The New York City Department of Education has become the latest organization to disclose it had private data stolen as part of the far-reaching MOVEit file transfer software hack. In an email sent to parents on Sunday, the agency said the personal information of approximately 45,000 students, including in some cases social security numbers and birth dates, had recently been compromised. The Education Department said the personal information of staff was also accessed but did not share how many teachers and other personnel were affected.

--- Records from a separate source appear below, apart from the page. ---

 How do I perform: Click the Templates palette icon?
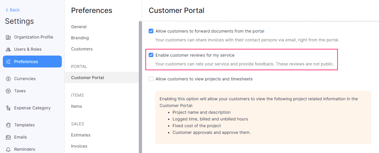pyautogui.click(x=8, y=125)
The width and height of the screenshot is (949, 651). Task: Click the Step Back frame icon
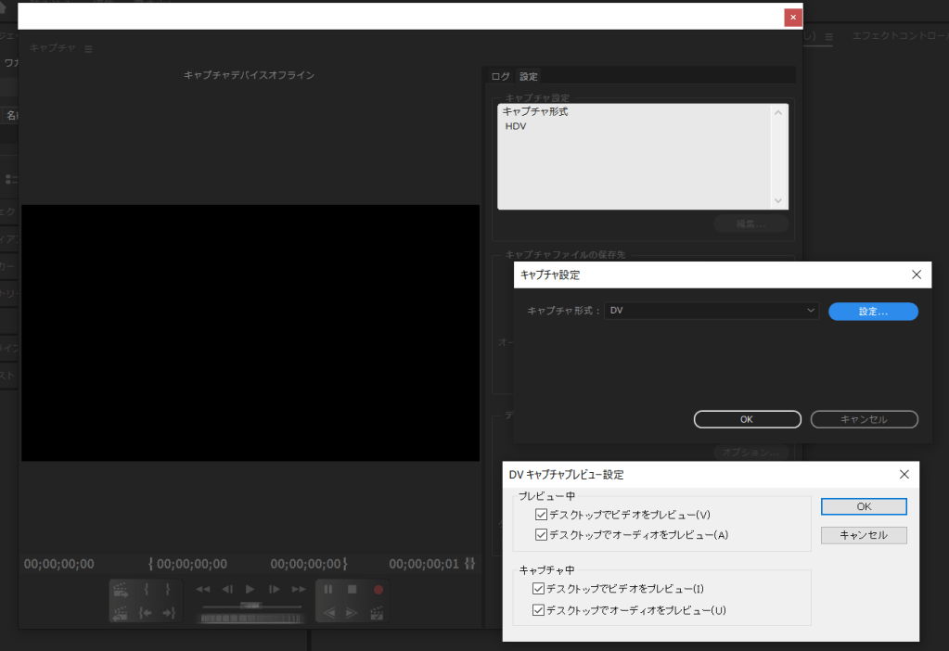pos(227,589)
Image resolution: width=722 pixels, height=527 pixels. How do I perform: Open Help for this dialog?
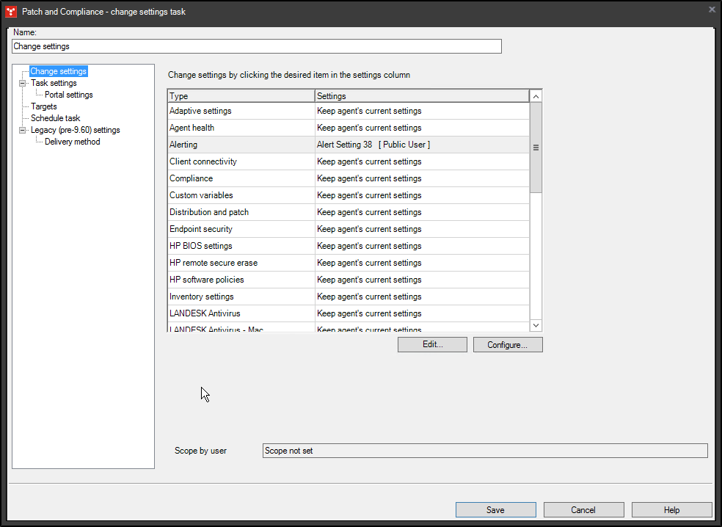[671, 510]
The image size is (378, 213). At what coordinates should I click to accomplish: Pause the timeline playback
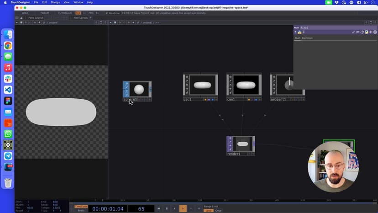click(x=167, y=208)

“The safety and security of our students and staff, including their personal information and data, is of the utmost importance for the New York City Department of Education. Our top priority is determining exactly which confidential information was exposed, and the specific impact for each affected individual,” the department said Sunday. “When that determination is made, we will begin preparing notifications to individuals whose confidential information was compromised. Along with the notification, individuals will be offered access to an identity monitoring service.”

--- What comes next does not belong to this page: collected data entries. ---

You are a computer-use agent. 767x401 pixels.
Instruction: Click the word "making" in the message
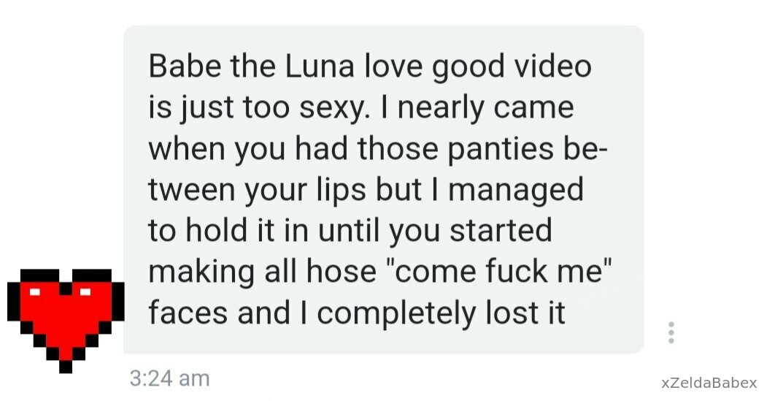coord(201,272)
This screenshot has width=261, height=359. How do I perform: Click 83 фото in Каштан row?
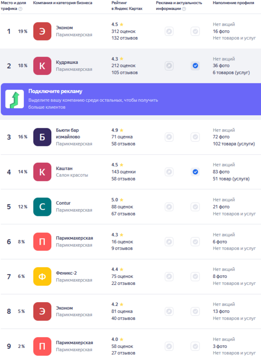pos(221,172)
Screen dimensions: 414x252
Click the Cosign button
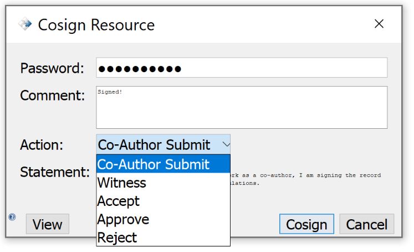tap(306, 224)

The Education Department is one of many organizations affected by the MOVEit hack. Clop, a ransomware gang with suspected pro-Russian ties, claimed responsibility for the cyberattack in early June. The group took advantage of a zero-day vulnerability in the enterprise file transfer software to breach the servers of “hundreds of companies,” including the largest US pension fund. The scale of the New York City Department of Education breach is small compared to some of the other victims caught up in the hack but is notable for including the personal information of minors. In an interview with Bleeping Computer, the Clop gang claimed it would erase any data it obtained from governments, the military and children’s hospitals. It’s unclear if the group includes student data in that final category.